Ich habe gesehen, wie diese Insel innerhalb eines Jahrzehnts weggespült wurde

Dieser Artikel wurde ursprünglich veröffentlicht von Hakai-Magazin.

Bevor das Meer Nyangai hausgroße Bissen wegnahm, herrschte auf dieser kleinen tropischen Insel vor der Küste Sierra Leones reges Treiben. Ich war 2013 zum ersten Mal dort, als ich den Bau einer Schule auf einer Nachbarinsel dokumentierte. Es war ein wolkenloser Tag im April. Eine Gruppe Teenager war damit beschäftigt, eine Soundanlage für eine Party aufzubauen. Alte Männer plauderten und rauchten im Schatten der Palmen. Kinder jagten einander durch das Labyrinth aus Sandwegen, während auf den umliegenden Gewässern ein ständiger Verkehr grob behauener Holzboote herrschte.

Die Silhouetten von Kokospalmen und Junipflaumenbäumen dominierten das Profil der Insel, und darunter standen Ansammlungen gepflegter Lehm- und Strohhäuser. Der Strand, der die Insel umgab, war so weiß, dass es in den Augen schmerzte, und das Wasser war klargrün. Ich konnte nicht lange bleiben, aber Nyangai hinterließ einen tiefen Eindruck.

Im Dezember des folgenden Jahres erhaschte ich einen weiteren Blick auf die Insel, dieses Mal während eines Überflugs mit einem Hubschrauber der Vereinten Nationen, der auf dem Höhepunkt des westafrikanischen Ebola-Ausbruchs Hilfsgüter zu einer nahegelegenen Insel lieferte. Aus der Luft sah es zerbrechlich aus, seine geschwungene, schlanke Form war stellenweise kaum 160 Fuß breit. Damals wusste ich es noch nicht, aber die Insel, die ich betrachtete, war nur noch ein Abriss dessen, was sie einmal gewesen war.

Nyangai (auf manchen Karten auch Nyankai und Yankai geschrieben) schrumpft besorgniserregend schnell, da sein sandiger Boden durch ein immer zerstörerischeres Meer erodiert wird. Im Laufe eines Menschenlebens ist der Großteil seines Landes verschwunden und der Großteil seiner Bevölkerung ist geflohen. Die Übriggebliebenen, deren Familien Nyangai oft seit Generationen ihr Zuhause nennen, werden in einen immer kleiner werdenden Sandfleck gequetscht. Viele befürchten, dass die Insel innerhalb weniger Jahre ganz verschwinden könnte.

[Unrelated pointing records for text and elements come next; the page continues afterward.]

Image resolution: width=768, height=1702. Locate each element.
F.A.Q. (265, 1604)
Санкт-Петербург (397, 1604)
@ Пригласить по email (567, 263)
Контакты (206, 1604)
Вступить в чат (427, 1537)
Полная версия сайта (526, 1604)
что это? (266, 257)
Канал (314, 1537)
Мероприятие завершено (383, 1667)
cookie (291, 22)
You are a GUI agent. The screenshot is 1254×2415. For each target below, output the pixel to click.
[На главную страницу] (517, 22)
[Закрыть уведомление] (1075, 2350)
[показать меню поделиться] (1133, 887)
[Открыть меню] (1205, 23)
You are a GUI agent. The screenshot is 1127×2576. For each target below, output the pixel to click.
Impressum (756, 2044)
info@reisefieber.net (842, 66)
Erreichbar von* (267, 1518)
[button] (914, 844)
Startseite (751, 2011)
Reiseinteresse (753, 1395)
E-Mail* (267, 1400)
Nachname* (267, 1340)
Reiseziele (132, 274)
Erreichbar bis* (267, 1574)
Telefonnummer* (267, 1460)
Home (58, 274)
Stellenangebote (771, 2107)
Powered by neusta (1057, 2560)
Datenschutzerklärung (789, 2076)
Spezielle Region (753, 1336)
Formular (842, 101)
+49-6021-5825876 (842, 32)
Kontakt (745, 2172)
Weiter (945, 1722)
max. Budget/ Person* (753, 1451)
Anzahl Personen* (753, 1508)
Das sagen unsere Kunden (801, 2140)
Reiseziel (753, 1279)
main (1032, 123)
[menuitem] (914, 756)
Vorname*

Als ich 2023, ein Jahrzehnt nach meinem ersten Besuch, nach Nyangai zurückkehrte, fand ich den Ort fast nicht wiederzuerkennen. Auf einem Satellitenbild hatte ich gesehen, dass die Insel vom Meer in zwei Hälften geteilt worden war und zwei bohnenförmige Landstriche zurückblieben, die durch eine breite Kluft getrennt waren. Doch als sich mein Boot näherte, konnte ich nur eines sehen: Seit Google das letzte Mal sein Satellitenbild im Jahr 2018 aktualisiert hatte, war ein ganzes Dorf mit mehreren hundert Menschen verschwunden.

„Das Wasser frisst die Insel auf“, sagt Tewoh Koroma, Mutter von sechs Kindern, die im September 2023 ihr Zuhause durch Überschwemmungen verloren hat. „Wir sind bereits einmal vor dem Wasser geflohen, und jetzt werden wir erneut überschwemmt.“ Das Wasser folgt uns.“

Im letzten Jahrzehnt hat jeder neue Sturm oder jede neue Überschwemmung dazu geführt, dass mehr Menschen das Land verlassen haben. Einige machen sich auf den Weg in die Küstenhauptstadt des Landes, Freetown, oder in andere Städte auf dem Festland, während andere auf nahegelegene Inseln ziehen. Nyangais Führer sagen, dass es hier einst mehr als 500 Häuser gab. Heute sind es weniger als 100.

Eine Bewohnerin beeilt sich, eine Sandbarriere zu errichten, um ihr Haus vor Überschwemmungen durch die Flut zu schützen. Ein Junge sieht zu, wie Meerwasser in sein Haus strömt. Fotografien von Tommy Trenchard.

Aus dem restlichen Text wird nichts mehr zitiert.